You need Storybook to use Chromatic. You don't need Chromatic to use Storybook. The question is whether Chromatic's add-on value justifies its cost.

Storybook in 2026

Storybook 8 is a significant improvement over older versions. Performance: 2-4x faster build times, Vite support by default, lazy-loaded stories. The Component Story Format 3 is cleaner to write.

The addon ecosystem is mature: a11y (accessibility testing), Interactions (test user flows), docs (auto-generate documentation), and MSW (mock API calls) are all first-class.

Storybook works with React, Vue, Angular, Svelte, Lit, and more. The framework support is comprehensive.

One gripe: Storybook's configuration complexity has always been high. Setting it up with the right webpack/Vite config, TypeScript, CSS modules, and path aliases can take a day on complex projects.

Chromatic's Value Proposition

Visual regression testing catches CSS bugs that unit tests miss. If a PR changes a z-index and breaks a modal, your unit tests pass but Chromatic catches it.

The workflow: Storybook builds in CI, Chromatic takes screenshots of every story, compares to the previous baseline, flags changes for review. Developers accept or reject visual diffs in a PR review interface. Designers can review without running the app locally.

Chromatic pricing: 5,000 snapshots/month free, then $149/month for 25,000 snapshots/month. For a large component library with many story states, you can hit limits fast.

Publishing Storybooks to Chromatic for stakeholder review (without visual regression): free. The cost is the visual testing snapshots.

Alternatives to Chromatic

Percy (now part of BrowserStack): similar visual regression service, $599/month for 50,000 screenshots. More expensive than Chromatic.

Playwright visual comparisons: Playwright has built-in screenshot comparison. You write the test, it takes a screenshot, subsequent runs compare. Free, self-hosted, but requires writing test code vs Chromatic's automatic story snapshots.

Loki: open-source visual regression for Storybook. Runs locally or in CI on your own infrastructure. Free but requires maintaining the infrastructure and baseline images.

For teams on tight budgets: Loki is a reasonable free alternative to Chromatic's visual regression.

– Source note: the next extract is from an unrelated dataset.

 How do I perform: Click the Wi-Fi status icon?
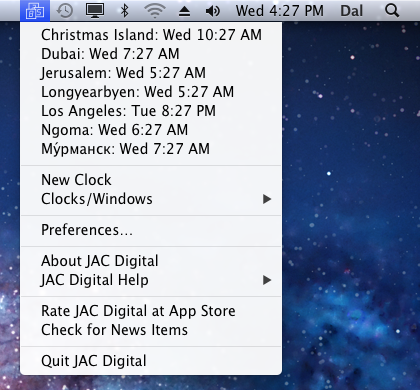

For teams with design review needs: Chromatic's stakeholder sharing is genuinely useful.

Quick Comparison

FactorStorybookChromatic
Component CatalogYes (core feature)Hosted version of Storybook
Visual Regression TestingManual (via addons/Playwright)Automatic, per-story
Stakeholder SharingYou host it yourselfCloud URL, no setup
CostFree (open source)Free up to 5K snapshots/month, then $149+
CI IntegrationYou configure itOne CLI command
Design Review WorkflowNo built-in workflowApprove/reject diffs in PRs

The Verdict

Use Storybook if: Always. You always need Storybook for a component library. There's no alternative at this quality level.

Use Chromatic if: You have a design system team, you want visual regression tests without writing them manually, or you need to share Storybooks with non-technical stakeholders regularly.

Consider: Storybook is non-negotiable for component development. Add Chromatic when visual regressions are causing bugs in production and the $149/month is justified by the QA time it saves.

🧊
The Bottom Line
Storybook wins

Storybook is the foundation. Chromatic is an add-on service that adds visual regression testing and review workflow. Every component library needs Storybook. Chromatic is valuable but optional — the visual regression testing is excellent, but you're paying for a service on top of open-source tooling.